The current series demands a lot more thoughts about logistics and physical setting than I gave to my earlier works, so my last release and current WIP have me doubling back to add stuff to earlier scenes a lot. Especially WIP, with its Schrodinger’s Airship that kept sprouting decks and utility spaces as required. (Good thing these people have a form of antigravity, is all I can say.)
I need to let things sit before I go back. Otherwise? It feels like writing, not polishing/revising and I don’t see what needs to be changed or adjusted. The hindbrain needs time to process everything and provide missing pieces.
While I finally had the full picture when I finished. So now I’m inserting it backward.
IF the Portuguese Catholic Church doesn’t drive me to reverting to the faith of my ancestors, which I’m seriously considering this afternoon.

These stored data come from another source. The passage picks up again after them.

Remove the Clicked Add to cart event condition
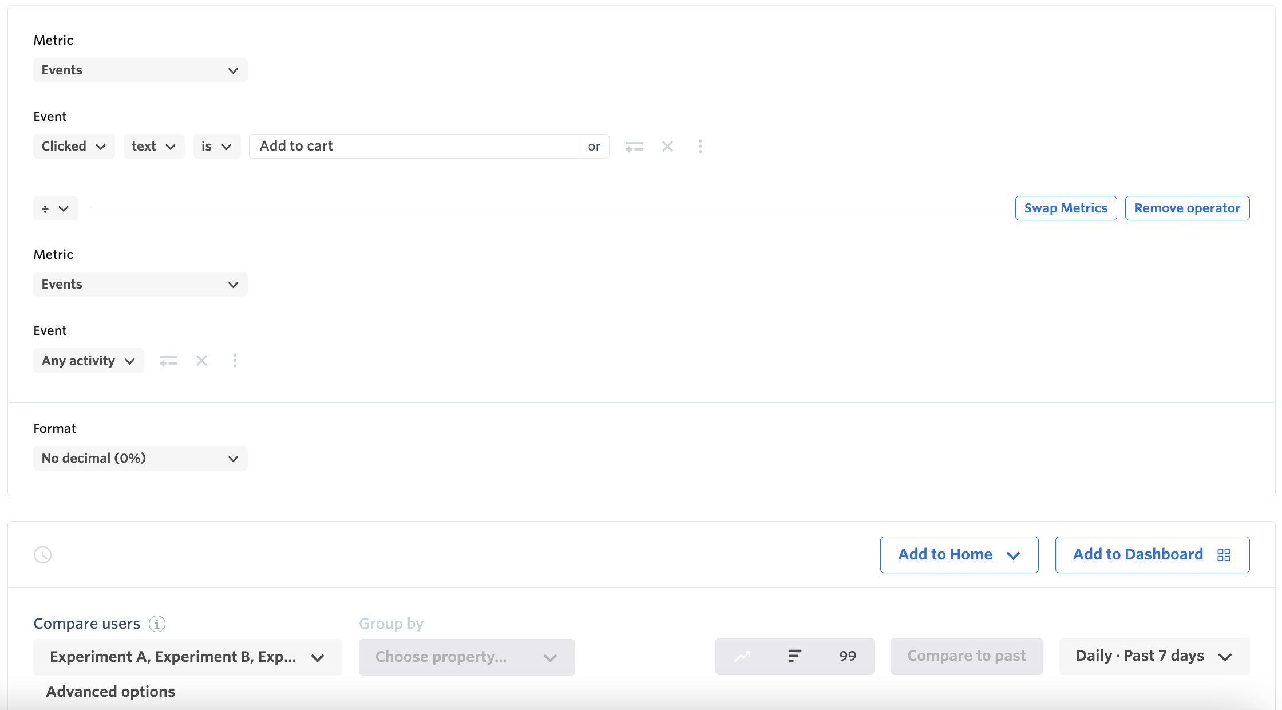This screenshot has width=1282, height=710. (667, 146)
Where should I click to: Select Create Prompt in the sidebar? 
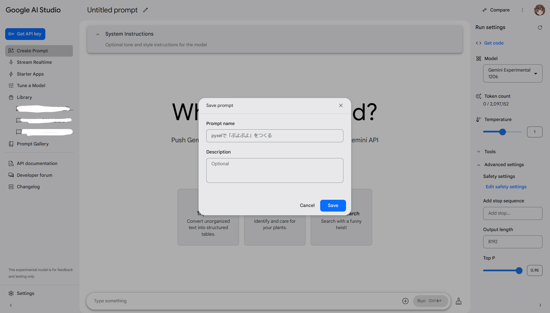coord(32,51)
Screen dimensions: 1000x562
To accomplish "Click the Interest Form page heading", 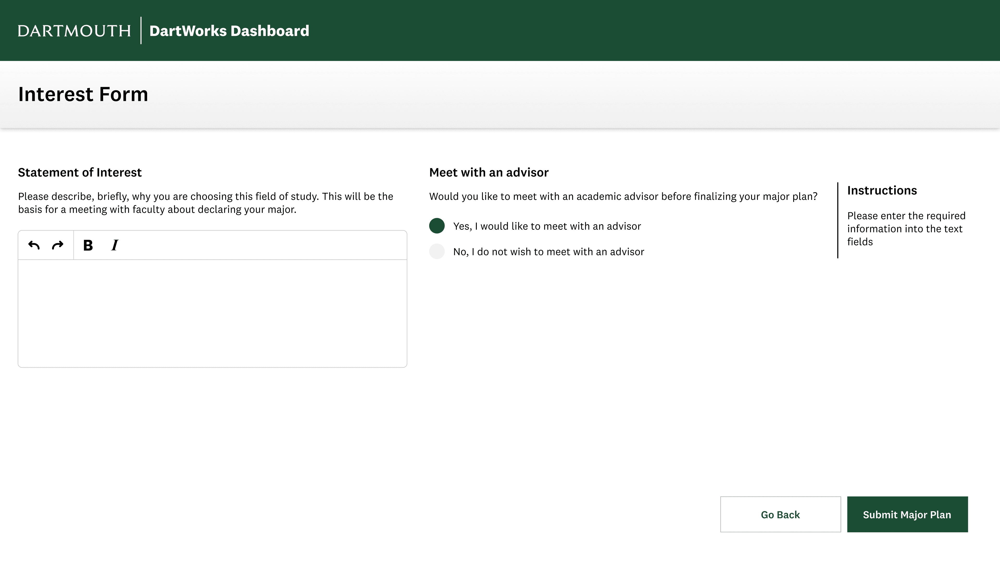I will (83, 94).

A Maenad? That could be … interesting.
LOL. No.
I mean, I suppose I had some. But I meant the other side.
That’s so you can read what you wrote, not what you thought you wrote. Your thoughts need time to go away.
not when it’s this long.
*Takes notes*
Given the last year, I’m going to be looking for pointers from you, because I have a backlog of stalled WIPs and a fairly major amount of illness, stress, and time between when I went dry and when I’ll be well enough to pick them up.
Hell, just finishing one will mean it’s been that much longer and that much further for each subsequent one.
I used to wonder what would happen if I ran out of ideas. Now I just want to runout of backlog.
All I have to say is “thank goodness for ebooks.” I’ve had circa-500 page books whop me in the face when I really should be going to sleep. That hurts!